→ **Extracted information**
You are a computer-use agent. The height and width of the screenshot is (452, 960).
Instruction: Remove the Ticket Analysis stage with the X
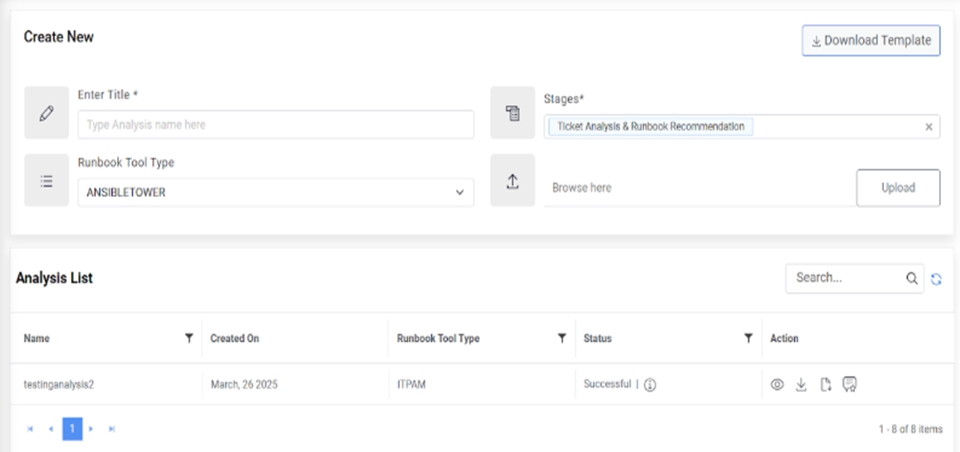click(928, 127)
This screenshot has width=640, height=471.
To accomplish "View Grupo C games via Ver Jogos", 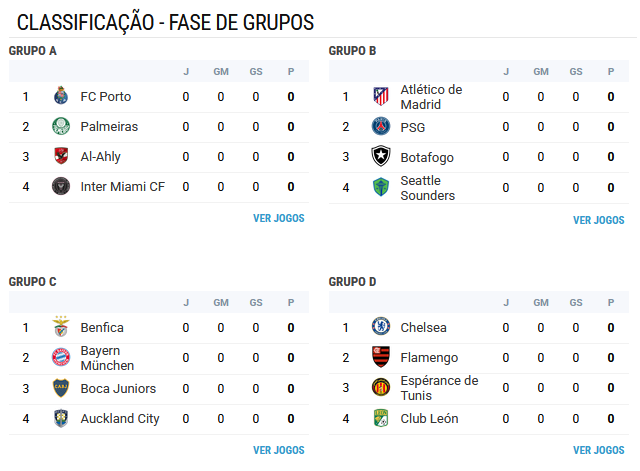I will (x=279, y=450).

→ **Work task**
Go through the records above and copy every line holding the word "height".

→ **Completed task**
You are a computer-use agent. The height and width of the screenshot is (452, 960).
This screenshot has width=640, height=471.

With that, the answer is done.